Сокрытие своей младенческой божественности, сокрытие юношеской философии, своего взрослого офицерства и нэпманства, когда он был владельцем «Буровой конторы», сокрытие всей своей «бывшести» и даже фантазии по поводу того, что он «последний», и своей любви к Нине Всеволодовне, и даже того, что он не тот, совершенно не тот Корнилов, за которого его принимают,— не комендант города Улаганска (в декабре 1919 года) — нет-нет! Но объяви он: «Я не тот!» — сейчас же возникает вопрос: «Почему же у тебя его имя?»
У Корнилова нет искренности, неоткуда ей взяться, и все окружающие это чувствуют. Точно чувствуют!
У него — раздвоенность.
Ну, а где раздвоенность, там обязательно одиночество.

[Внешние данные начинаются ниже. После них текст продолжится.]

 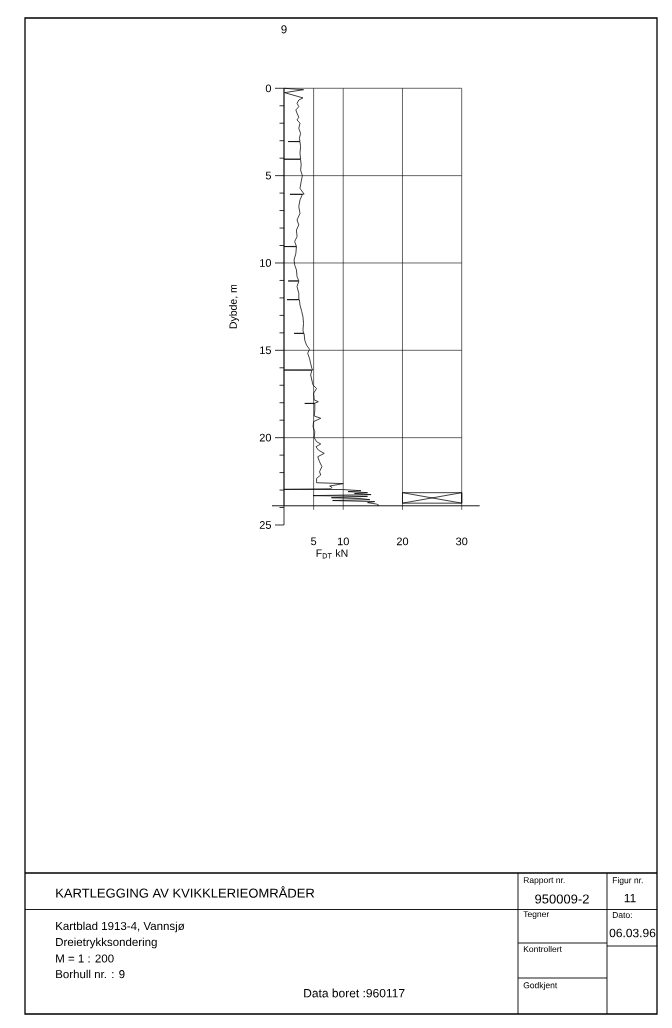 What do you see at coordinates (622, 915) in the screenshot?
I see `text: Dato:` at bounding box center [622, 915].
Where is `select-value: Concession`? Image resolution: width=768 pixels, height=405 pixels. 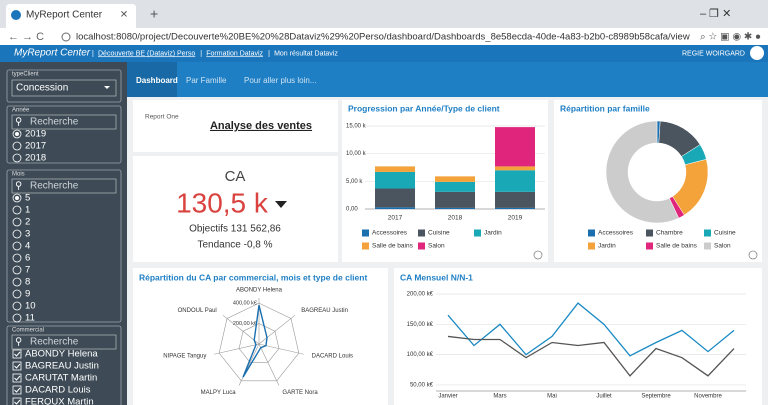 select-value: Concession is located at coordinates (42, 88).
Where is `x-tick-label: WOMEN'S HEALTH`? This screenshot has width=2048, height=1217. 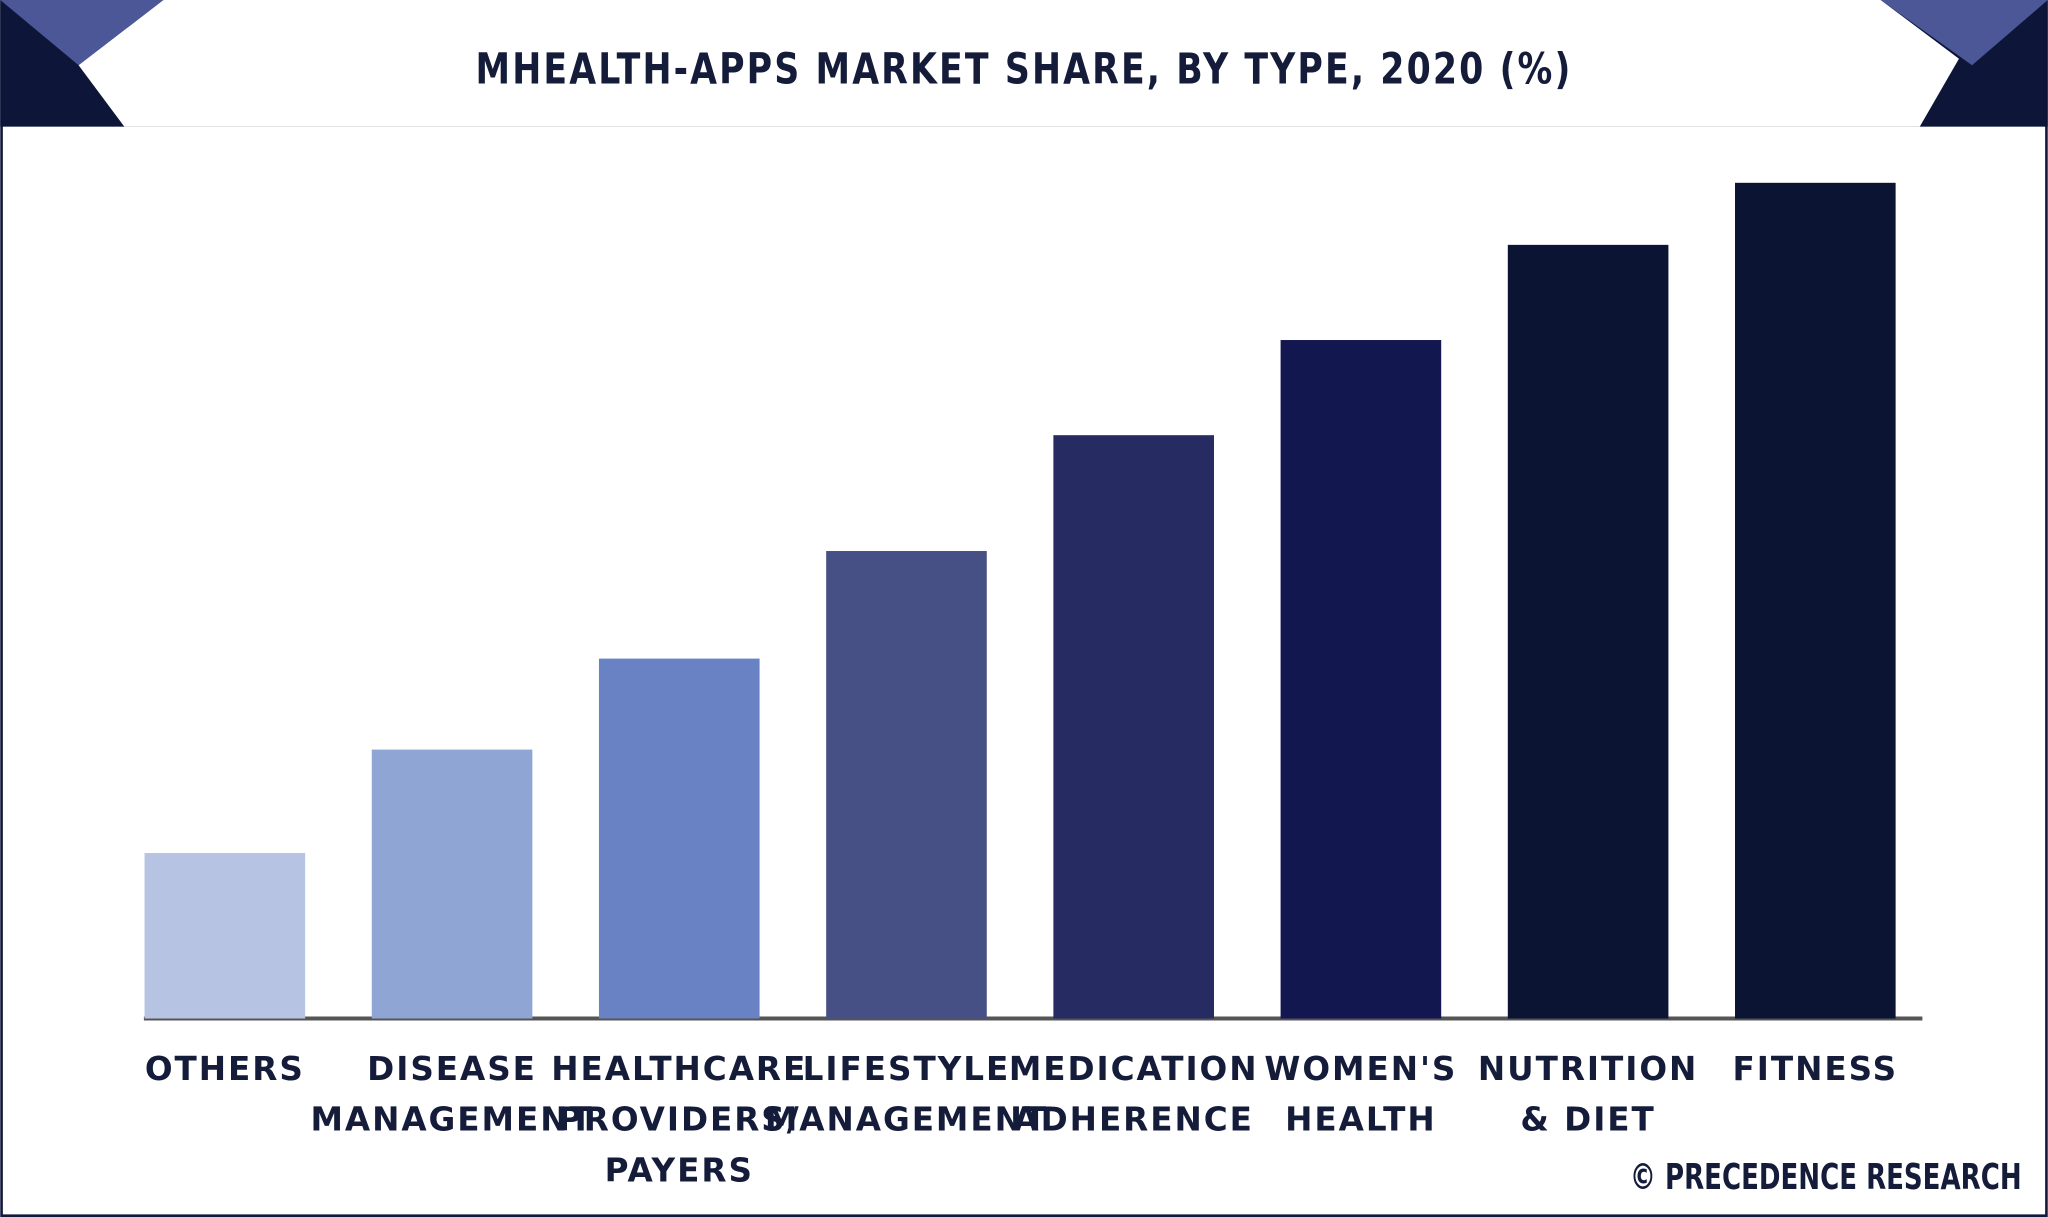 x-tick-label: WOMEN'S HEALTH is located at coordinates (1360, 1094).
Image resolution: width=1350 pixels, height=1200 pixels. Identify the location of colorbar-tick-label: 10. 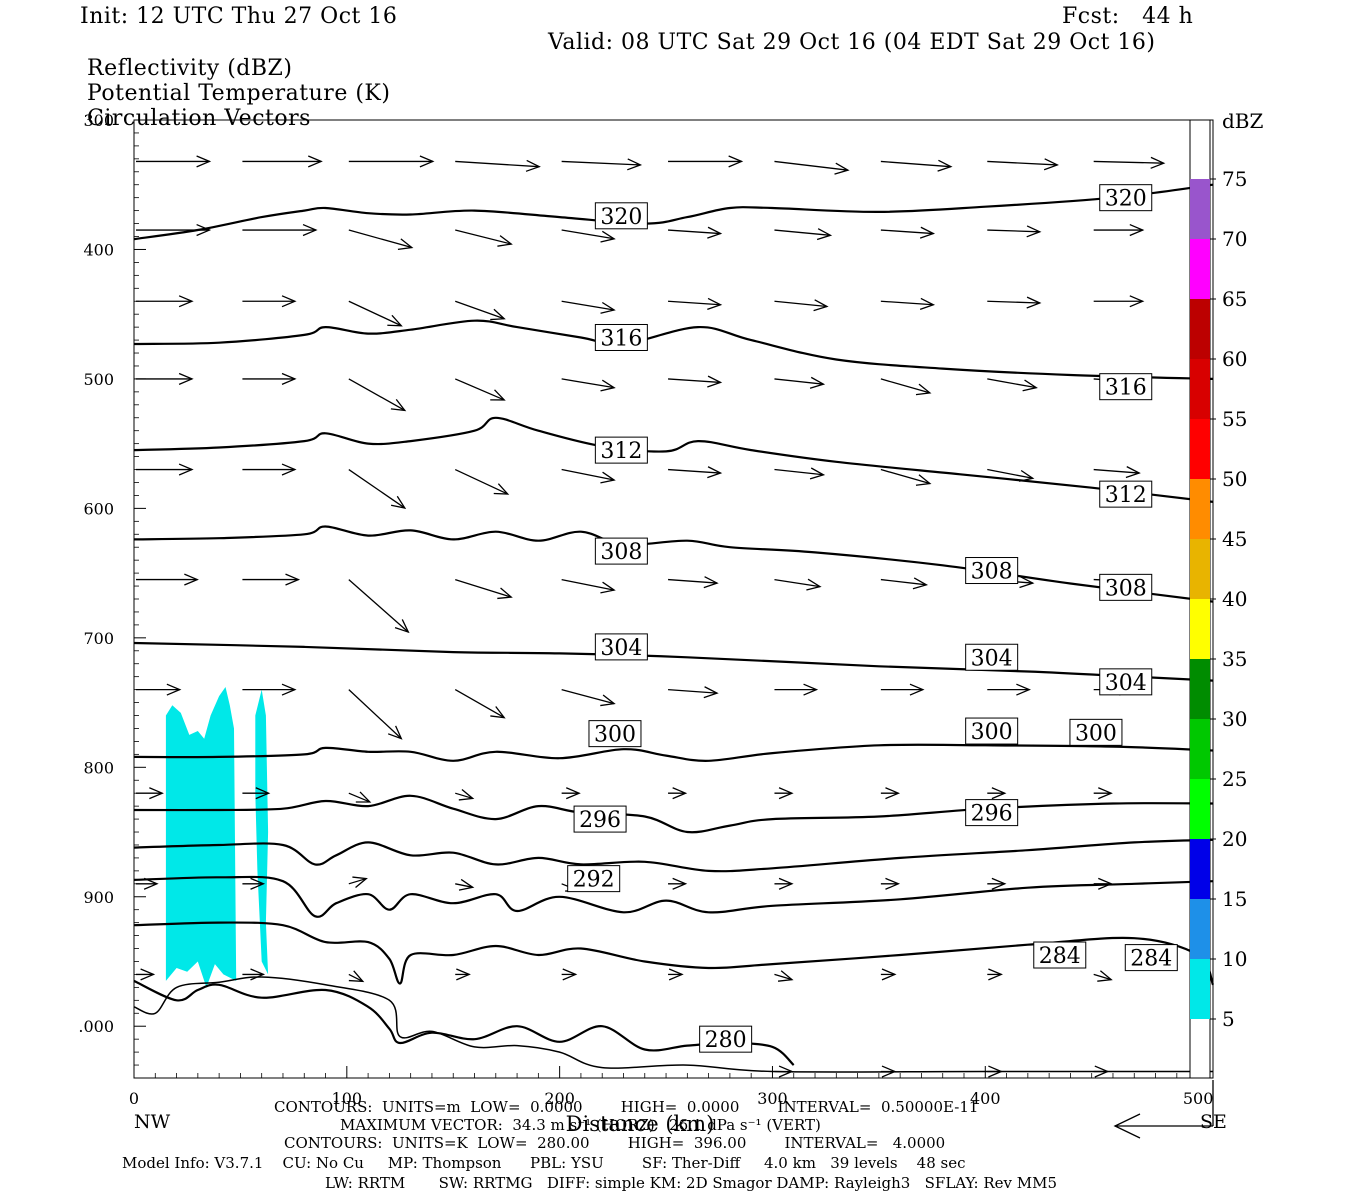
(1234, 959).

И ведь подумать только, рожден-то он, Корнилов, человеком общественным!
Да-да, потому хотя бы, что Россия времен его рождения и молодости, если уже не с ног до головы была общественной, так, во всяком случае, была она предназначенной совершить поступок, совершить событие огромного, всемирного значения, исполнить эксперимент, о котором люди на Земле веками говорили, мечтали, создавали ради него всяческие учения и религии, но исполнить его не решались.